§ **Task instructions**
From the entries below, copy exactly the lines from the one that contains "This screenshot has height=529, width=1024." through the one that contains "Go to the Video Poker category", both included, and only those.

§ **Dataset records**

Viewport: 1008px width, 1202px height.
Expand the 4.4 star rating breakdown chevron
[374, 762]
==
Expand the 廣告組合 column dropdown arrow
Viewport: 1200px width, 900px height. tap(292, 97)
---
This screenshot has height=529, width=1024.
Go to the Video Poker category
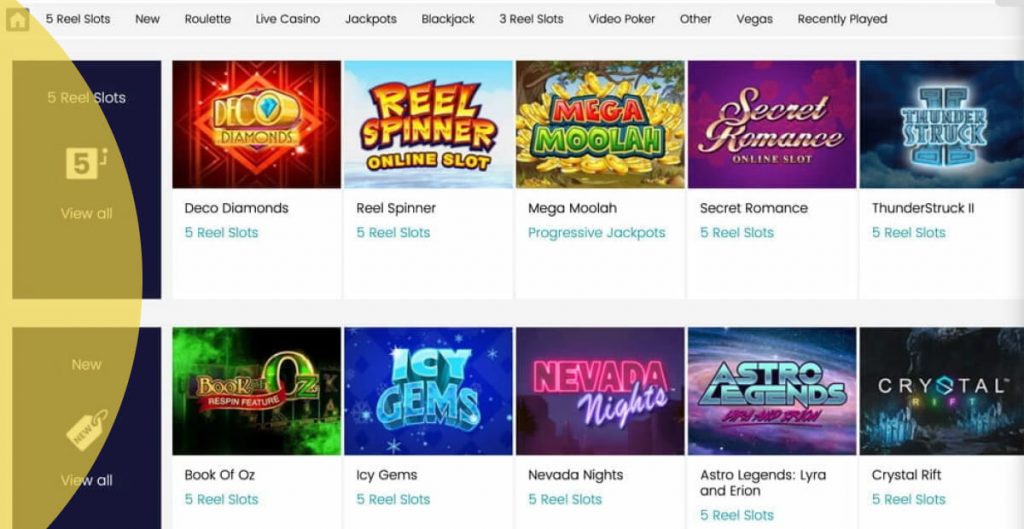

§ **Answer box**
This screenshot has height=529, width=1024.
Go to the Video Poker category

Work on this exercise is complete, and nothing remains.